Il l'avait appelé quarante deux fois depuis l'envoi de sa vidéo. Elle avait fini par le bloquer.

— Non.

— Ce qui le classe définitivement dans la catégorie "déchet" du genre masculin.

Sa réflexion la fit sourire. De toute façon, même si elle prenait un appel, il n'aurait rien de nouveau à lui dire. La photo était suffisamment explicite.
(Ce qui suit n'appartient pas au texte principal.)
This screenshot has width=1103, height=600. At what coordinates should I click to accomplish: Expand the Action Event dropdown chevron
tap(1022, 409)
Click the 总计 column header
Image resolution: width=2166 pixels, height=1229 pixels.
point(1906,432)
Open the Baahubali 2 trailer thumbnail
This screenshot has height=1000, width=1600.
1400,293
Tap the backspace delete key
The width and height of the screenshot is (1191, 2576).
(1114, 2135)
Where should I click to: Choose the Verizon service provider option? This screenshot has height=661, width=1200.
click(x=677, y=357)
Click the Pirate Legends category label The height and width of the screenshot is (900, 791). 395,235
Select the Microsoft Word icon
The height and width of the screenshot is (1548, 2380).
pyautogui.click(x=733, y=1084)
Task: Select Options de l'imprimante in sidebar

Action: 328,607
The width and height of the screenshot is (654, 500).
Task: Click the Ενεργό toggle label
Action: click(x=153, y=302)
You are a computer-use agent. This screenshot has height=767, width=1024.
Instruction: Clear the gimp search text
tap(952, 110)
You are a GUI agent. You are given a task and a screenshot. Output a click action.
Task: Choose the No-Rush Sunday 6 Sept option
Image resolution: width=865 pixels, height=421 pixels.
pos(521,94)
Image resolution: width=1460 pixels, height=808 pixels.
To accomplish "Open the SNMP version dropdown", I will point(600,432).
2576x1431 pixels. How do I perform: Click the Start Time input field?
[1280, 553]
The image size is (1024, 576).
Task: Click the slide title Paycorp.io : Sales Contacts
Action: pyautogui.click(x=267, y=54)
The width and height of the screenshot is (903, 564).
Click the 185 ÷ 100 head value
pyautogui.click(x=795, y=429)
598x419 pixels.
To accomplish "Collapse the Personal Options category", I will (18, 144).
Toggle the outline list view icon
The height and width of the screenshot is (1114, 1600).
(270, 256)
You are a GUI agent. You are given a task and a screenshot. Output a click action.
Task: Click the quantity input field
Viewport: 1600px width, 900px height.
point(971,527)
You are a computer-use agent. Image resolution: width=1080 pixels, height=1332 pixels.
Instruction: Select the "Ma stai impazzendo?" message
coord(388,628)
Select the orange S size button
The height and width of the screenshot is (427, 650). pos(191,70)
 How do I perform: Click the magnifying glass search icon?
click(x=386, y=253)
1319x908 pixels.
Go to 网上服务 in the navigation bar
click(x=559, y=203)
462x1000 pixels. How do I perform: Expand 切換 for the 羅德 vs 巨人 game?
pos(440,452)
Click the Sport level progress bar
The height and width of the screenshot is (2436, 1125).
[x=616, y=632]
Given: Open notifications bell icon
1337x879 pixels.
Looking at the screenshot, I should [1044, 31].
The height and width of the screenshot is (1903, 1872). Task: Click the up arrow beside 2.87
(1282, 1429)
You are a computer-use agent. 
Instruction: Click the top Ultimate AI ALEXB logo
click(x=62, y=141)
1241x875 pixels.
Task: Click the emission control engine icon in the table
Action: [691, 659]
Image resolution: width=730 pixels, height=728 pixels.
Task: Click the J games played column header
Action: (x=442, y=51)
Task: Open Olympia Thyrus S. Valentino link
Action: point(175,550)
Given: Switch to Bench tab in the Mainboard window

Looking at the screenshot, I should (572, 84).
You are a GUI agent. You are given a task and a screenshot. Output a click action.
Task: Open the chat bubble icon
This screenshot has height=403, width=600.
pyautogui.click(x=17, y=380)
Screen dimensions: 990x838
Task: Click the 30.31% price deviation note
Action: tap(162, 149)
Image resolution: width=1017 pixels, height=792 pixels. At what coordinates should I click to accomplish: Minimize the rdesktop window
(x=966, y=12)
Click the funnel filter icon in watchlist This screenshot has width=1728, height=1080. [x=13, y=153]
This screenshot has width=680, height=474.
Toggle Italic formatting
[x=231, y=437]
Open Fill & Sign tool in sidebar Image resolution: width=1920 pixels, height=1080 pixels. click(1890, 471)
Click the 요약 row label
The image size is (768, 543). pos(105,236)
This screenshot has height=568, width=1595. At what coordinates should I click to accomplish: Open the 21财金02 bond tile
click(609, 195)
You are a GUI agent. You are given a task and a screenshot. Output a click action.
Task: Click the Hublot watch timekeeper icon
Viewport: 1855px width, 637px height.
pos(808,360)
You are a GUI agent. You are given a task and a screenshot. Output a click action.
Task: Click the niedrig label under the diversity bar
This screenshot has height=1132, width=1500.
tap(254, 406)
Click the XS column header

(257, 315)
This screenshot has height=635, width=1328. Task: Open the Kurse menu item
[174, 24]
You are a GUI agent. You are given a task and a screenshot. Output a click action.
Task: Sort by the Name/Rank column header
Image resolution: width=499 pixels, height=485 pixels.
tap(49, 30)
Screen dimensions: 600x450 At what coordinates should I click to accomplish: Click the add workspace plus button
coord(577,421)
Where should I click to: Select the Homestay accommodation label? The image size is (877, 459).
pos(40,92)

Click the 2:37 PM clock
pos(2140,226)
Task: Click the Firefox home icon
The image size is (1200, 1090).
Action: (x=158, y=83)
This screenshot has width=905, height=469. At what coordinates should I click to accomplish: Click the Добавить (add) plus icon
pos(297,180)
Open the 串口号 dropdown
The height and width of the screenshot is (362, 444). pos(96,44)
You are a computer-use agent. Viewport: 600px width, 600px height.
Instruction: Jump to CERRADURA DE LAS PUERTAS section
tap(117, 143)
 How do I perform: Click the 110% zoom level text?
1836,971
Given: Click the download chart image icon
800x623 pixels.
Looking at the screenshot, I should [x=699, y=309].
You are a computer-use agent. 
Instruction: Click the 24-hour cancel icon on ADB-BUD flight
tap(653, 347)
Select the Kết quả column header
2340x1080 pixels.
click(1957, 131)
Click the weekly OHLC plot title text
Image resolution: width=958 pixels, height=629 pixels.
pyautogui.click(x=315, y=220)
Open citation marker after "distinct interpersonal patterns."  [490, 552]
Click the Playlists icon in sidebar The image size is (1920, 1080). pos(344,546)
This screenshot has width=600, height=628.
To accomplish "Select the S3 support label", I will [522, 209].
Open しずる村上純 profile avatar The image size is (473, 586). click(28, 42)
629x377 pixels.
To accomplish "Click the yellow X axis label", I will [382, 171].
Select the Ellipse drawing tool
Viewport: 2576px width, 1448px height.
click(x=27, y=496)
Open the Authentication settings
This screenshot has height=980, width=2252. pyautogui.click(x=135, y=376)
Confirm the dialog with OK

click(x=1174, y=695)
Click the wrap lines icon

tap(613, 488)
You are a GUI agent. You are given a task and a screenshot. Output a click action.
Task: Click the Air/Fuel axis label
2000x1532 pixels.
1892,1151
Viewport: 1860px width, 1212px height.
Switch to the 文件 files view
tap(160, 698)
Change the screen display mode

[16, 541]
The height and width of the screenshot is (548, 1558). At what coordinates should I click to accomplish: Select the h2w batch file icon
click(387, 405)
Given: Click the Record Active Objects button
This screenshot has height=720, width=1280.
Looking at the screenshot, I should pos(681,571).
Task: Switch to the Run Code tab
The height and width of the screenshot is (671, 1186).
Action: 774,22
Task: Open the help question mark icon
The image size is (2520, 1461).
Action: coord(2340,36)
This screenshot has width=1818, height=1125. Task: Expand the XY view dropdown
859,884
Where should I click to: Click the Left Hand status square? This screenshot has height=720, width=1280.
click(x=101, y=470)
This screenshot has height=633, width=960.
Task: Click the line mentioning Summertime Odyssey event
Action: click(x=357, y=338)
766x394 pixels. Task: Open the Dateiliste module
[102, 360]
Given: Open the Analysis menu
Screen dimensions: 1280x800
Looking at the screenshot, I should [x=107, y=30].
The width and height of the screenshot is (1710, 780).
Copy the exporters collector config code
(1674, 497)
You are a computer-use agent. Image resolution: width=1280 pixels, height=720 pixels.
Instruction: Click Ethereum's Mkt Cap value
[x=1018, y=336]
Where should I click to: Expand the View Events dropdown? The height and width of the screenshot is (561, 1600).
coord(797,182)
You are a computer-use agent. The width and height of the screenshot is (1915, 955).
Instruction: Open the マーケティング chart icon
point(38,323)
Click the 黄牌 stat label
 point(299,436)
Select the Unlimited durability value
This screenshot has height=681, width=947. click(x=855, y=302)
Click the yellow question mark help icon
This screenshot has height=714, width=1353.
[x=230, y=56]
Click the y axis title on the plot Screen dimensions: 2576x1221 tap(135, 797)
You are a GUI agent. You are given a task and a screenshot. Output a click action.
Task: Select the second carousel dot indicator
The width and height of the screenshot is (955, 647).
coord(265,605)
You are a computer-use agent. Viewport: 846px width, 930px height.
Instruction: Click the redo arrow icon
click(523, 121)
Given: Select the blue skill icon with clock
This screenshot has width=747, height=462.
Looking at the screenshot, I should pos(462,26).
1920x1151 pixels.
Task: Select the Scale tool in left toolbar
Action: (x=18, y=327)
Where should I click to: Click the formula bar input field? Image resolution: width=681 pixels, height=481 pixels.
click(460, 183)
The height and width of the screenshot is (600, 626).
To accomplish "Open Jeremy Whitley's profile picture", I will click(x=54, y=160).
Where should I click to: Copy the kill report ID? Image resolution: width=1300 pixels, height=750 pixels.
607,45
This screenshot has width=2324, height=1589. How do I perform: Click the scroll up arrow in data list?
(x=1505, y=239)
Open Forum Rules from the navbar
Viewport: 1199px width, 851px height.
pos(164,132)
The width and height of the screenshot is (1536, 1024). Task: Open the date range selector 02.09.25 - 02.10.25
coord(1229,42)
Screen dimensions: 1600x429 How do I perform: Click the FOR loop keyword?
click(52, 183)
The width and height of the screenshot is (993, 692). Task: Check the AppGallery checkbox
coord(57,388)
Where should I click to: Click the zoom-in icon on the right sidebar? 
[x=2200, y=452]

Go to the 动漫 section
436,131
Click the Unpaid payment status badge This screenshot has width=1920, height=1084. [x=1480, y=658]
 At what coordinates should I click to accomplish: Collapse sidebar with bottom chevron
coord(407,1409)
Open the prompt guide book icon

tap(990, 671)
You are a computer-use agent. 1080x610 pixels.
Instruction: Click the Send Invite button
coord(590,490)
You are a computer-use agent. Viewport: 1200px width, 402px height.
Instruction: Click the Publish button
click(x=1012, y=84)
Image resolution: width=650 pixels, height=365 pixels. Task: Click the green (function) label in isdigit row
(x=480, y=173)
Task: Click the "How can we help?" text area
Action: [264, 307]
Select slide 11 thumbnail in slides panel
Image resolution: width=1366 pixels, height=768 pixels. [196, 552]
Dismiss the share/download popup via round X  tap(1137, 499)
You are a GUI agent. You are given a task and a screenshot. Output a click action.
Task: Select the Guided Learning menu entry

Quelqu'un ouvrit la porte en la poussant brutalement. Une veste en cuir, des yeux plus gris que l'orage qui avait éclaté hier. Lucas Layne venait d'imposer le silence dans la cafétéria. Il s'approcha de sa table et frappa ses deux mains contre le bois. La cuillère et Madden sursautèrent en même temps.

— Toi, siffla-t-il. Tu vas arrêter de foutre la merde partout où tu mets le pied.

— Un contexte m'aiderait bien, fit-elle avec un sourire ennuyé.

— Le contexte ? Tu veux vraiment un contexte ?

Il s'éloigna légèrement puis fit face à la cafétéria entière.

— Emma Rovel, ici présente, vous vend gentiment des joints ! N'hésitez pas à le lui en demander si l'envie soudaine vous en prend, elle vous rendra ce service avec amabilité et bienveillance ! Et puis si...

Elle se leva et fit crisser la chaise contre le sol. Lucas se retourna avec une rage largement incrustée. Des bouches s'ouvraient silencieusement, étouffant le scandale. Il avait osé.

— Dégage, prononça-t-elle d'un ton amer.

— Elle a failli mourir par ta faute, cracha-t-il. Encore un peu et le recoin du meuble éclatait son crâne.

— C'est toi l'idiot qui n'a pas su voir à quel point elle était mal en point.

Il s'approcha à nouveau d'un air si imposant qu'elle en eut presque peur.

— Ne me donne pas des leçons de morale sur ce que je dois faire ou pas, Emma. Tu es un poison. Tu as été un poison pour Leila, tu l'es pour Raven. Ne t'approche plus jamais d'elle, tu m'entends ? Plus jamais. Ni de moi, d'ailleurs.

— Va te faire foutre, lâcha-t-elle en lui lançant sa cuillère.

Dans un monde idyllique, elle lui aurait tranché l'artère. Dans ce monde-là, elle rebondit simplement sur son bras. Il retint un rire moqueur et retourna à la porte.

— Tu sais ce qu'on dit. Les plus belles choses sont souvent les plus venimeuses.

Puis il claqua si violemment la porte que les vitres s'ébranlèrent. Emma se rassit, bouleversée par ses derniers mots. Ce n'était pas elle, le poison. Si elle avait donné le joint à Raven, c'était sous la menace. Sa chère petite amie s'était jouée d'elle. Et elle avait eu ce qu'elle voulait, alors pourquoi la faute devait retomber sur elle ?

— Emma, tu m'expliques ?

Et maintenant, la jolie et innocente Madden lui demandait des explications. D'autres continuaient de la regarder avec insistance, choqués comme s'ils apprenaient qu'elle était une junkie.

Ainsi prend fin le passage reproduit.